[Stored data entries]
▼
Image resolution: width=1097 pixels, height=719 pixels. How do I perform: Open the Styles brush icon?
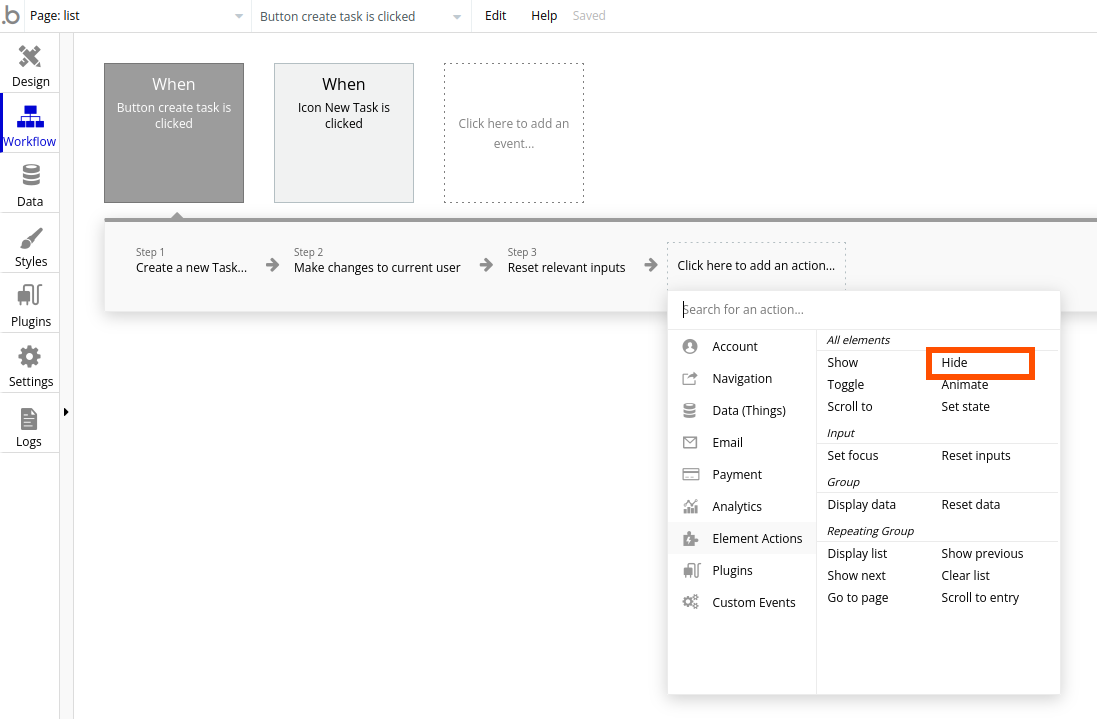point(31,238)
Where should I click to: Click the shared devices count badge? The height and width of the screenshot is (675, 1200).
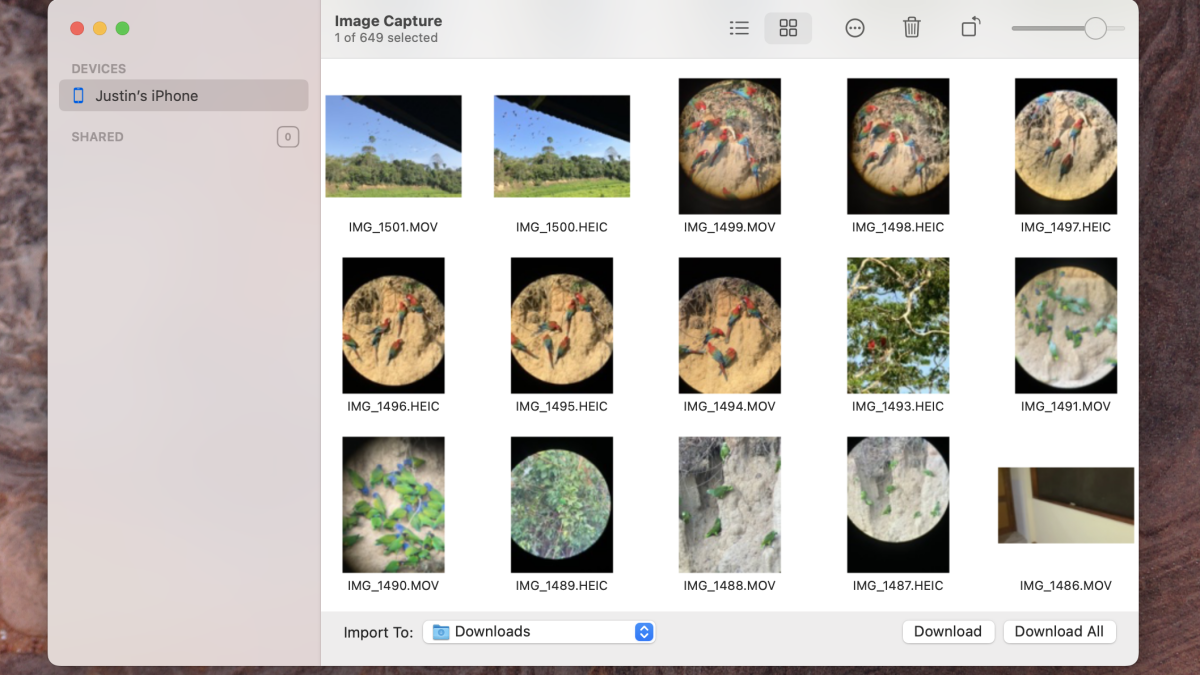coord(288,137)

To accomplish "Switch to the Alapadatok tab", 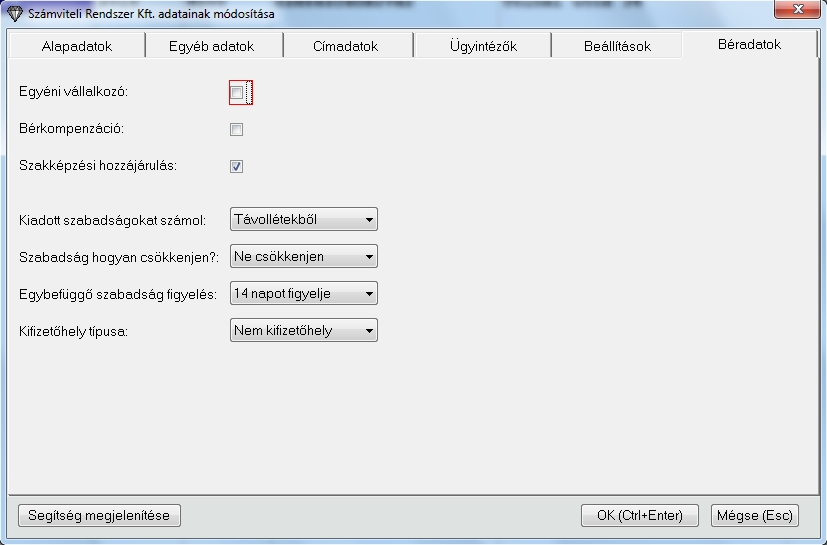I will (x=77, y=46).
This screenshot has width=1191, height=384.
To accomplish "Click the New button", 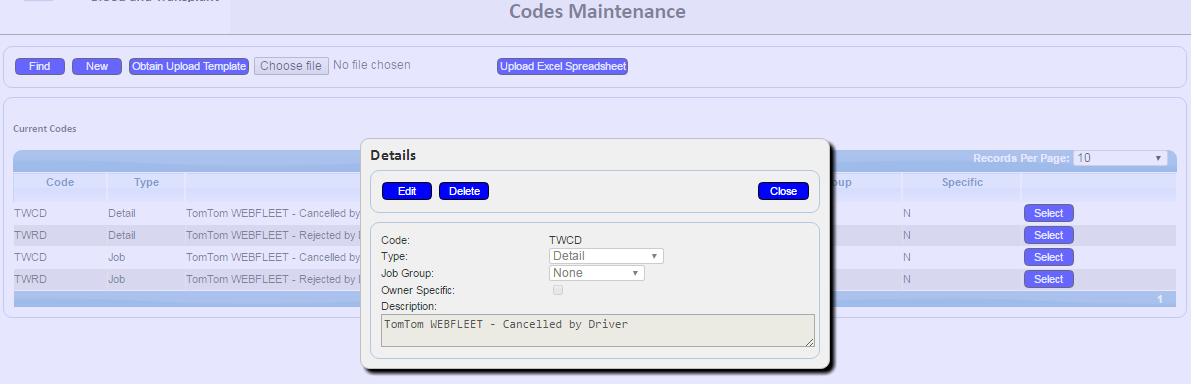I will point(97,67).
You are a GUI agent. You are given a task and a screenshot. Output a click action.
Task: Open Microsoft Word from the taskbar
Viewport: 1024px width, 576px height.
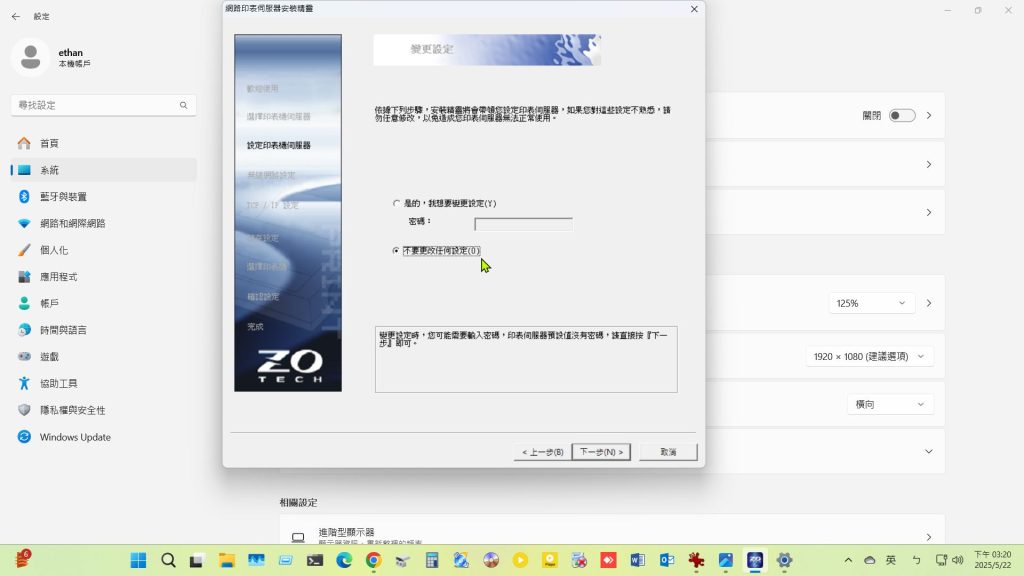(637, 561)
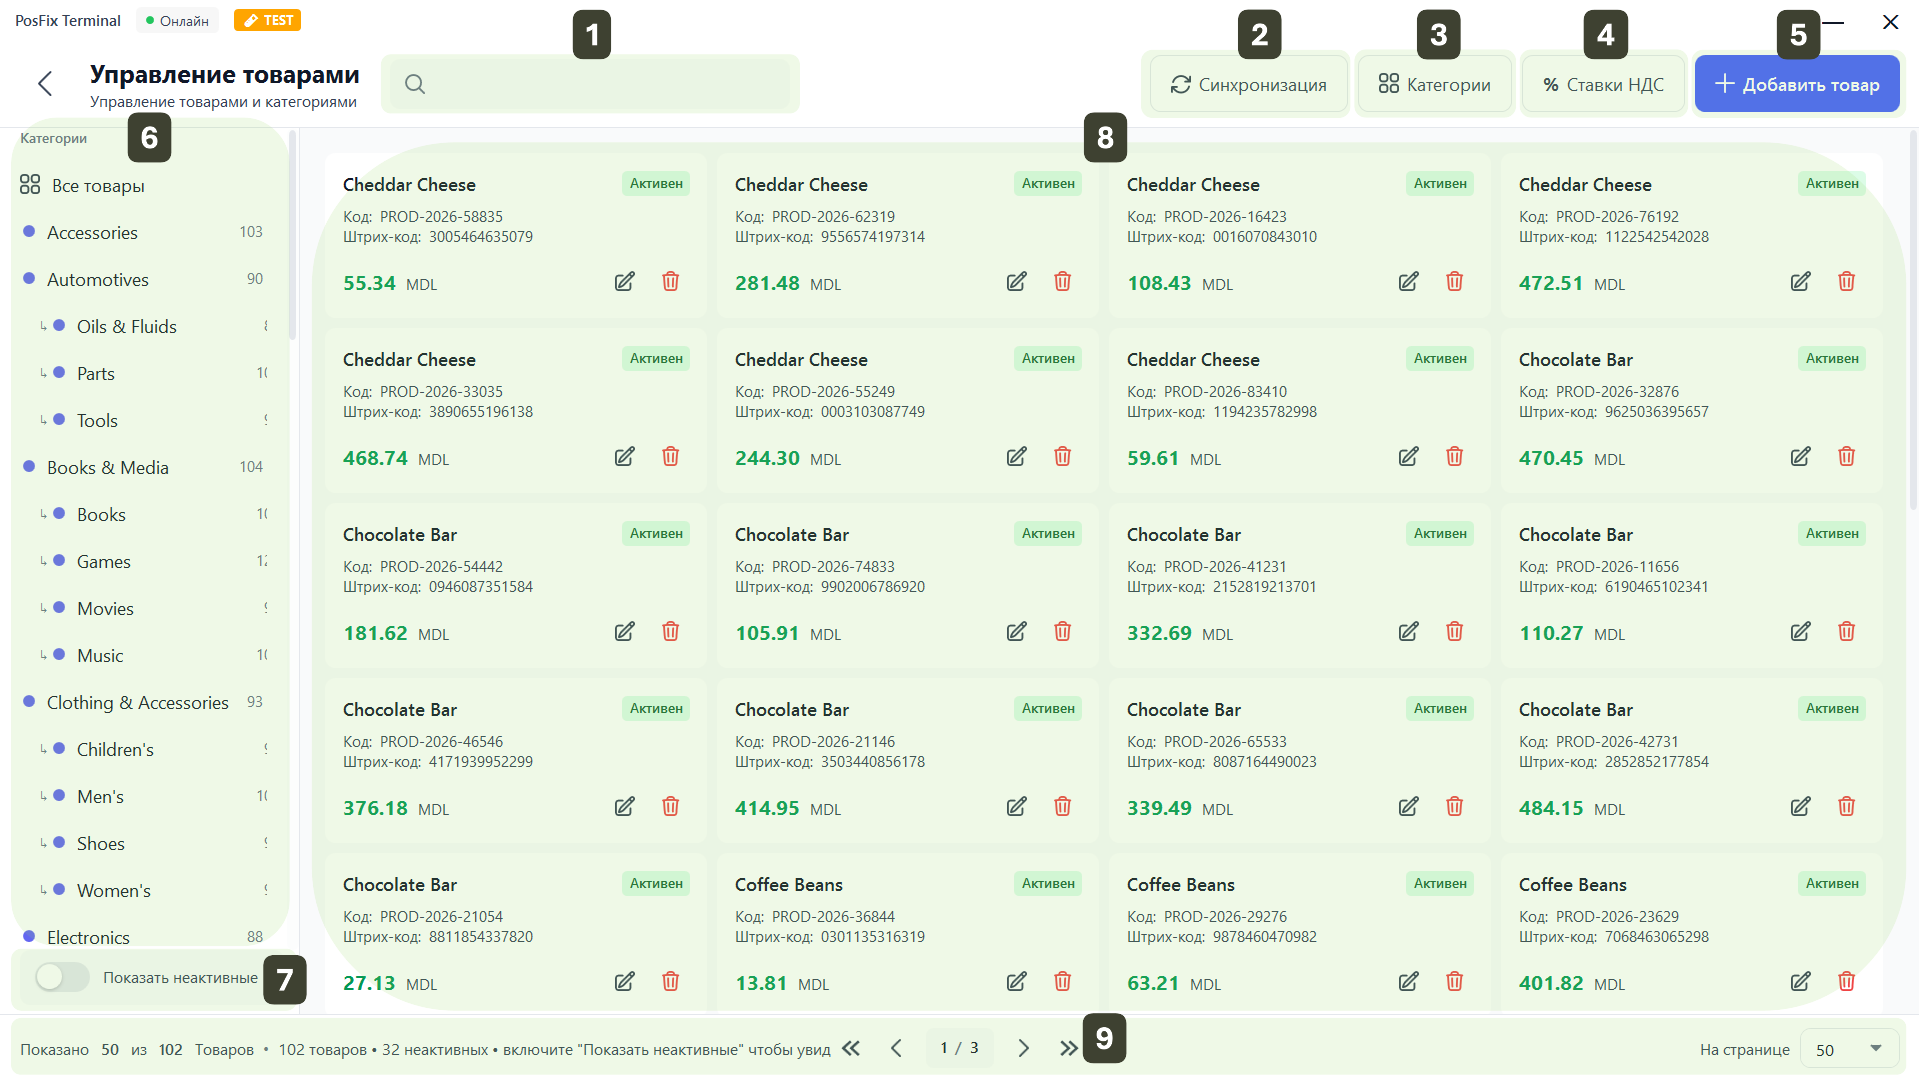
▲
> Instructions to follow
No pictures belong in the answer. It must repeat exactly the lines from the line with "You are a GUI" through the final line of the records.

> Output
You are a GUI agent. You are given a task and a screenshot. Output a click action.
Task: Open Microsoft Word from the taskbar
Viewport: 1024px width, 576px height.
(637, 561)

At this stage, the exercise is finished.